How to complete this task: Please keep to the lines below from the one with "Calcule o frete (570, 453)" through the one with "Comprar (698, 399)", and restate them word for word, ends included.

Data records:

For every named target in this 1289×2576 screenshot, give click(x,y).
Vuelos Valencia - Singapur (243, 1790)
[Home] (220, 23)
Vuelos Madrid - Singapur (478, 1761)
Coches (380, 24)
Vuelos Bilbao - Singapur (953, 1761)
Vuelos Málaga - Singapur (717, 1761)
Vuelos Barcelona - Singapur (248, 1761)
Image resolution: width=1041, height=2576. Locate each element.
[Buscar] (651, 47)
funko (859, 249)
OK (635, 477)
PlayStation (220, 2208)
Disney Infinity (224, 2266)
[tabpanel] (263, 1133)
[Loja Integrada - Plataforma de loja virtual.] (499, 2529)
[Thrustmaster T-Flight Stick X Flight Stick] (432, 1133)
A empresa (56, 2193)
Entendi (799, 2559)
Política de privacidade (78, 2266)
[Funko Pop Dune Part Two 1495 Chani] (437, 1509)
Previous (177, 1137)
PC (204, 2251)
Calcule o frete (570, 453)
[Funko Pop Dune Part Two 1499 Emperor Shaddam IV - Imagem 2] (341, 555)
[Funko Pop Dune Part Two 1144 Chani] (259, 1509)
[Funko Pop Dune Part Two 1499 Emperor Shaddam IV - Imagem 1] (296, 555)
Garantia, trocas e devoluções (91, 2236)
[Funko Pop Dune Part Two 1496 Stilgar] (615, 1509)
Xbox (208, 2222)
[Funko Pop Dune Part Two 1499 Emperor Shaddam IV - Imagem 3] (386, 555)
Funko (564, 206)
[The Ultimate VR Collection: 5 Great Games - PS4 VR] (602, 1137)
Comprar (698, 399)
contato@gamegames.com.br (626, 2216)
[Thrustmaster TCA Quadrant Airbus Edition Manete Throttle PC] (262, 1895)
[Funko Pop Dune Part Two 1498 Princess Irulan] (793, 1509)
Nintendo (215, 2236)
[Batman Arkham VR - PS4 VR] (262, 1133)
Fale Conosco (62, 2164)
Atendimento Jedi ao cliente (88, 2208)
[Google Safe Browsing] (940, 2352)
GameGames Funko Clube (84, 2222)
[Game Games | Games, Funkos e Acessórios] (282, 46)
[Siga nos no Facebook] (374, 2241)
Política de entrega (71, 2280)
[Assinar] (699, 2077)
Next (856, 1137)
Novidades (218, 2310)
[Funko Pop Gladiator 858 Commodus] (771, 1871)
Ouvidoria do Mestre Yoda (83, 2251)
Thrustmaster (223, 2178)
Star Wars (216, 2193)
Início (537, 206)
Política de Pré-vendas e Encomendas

Answer space:
Calcule o frete (570, 453)
[Funko Pop Dune Part Two 1499 Emperor Shaddam IV - Imagem 2] (341, 555)
[Funko Pop Dune Part Two 1144 Chani] (259, 1509)
[Funko Pop Dune Part Two 1499 Emperor Shaddam IV - Imagem 1] (296, 555)
Garantia, trocas e devoluções (91, 2236)
[Funko Pop Dune Part Two 1496 Stilgar] (615, 1509)
Xbox (208, 2222)
[Funko Pop Dune Part Two 1499 Emperor Shaddam IV - Imagem 3] (386, 555)
Funko (564, 206)
[The Ultimate VR Collection: 5 Great Games - PS4 VR] (602, 1137)
Comprar (698, 399)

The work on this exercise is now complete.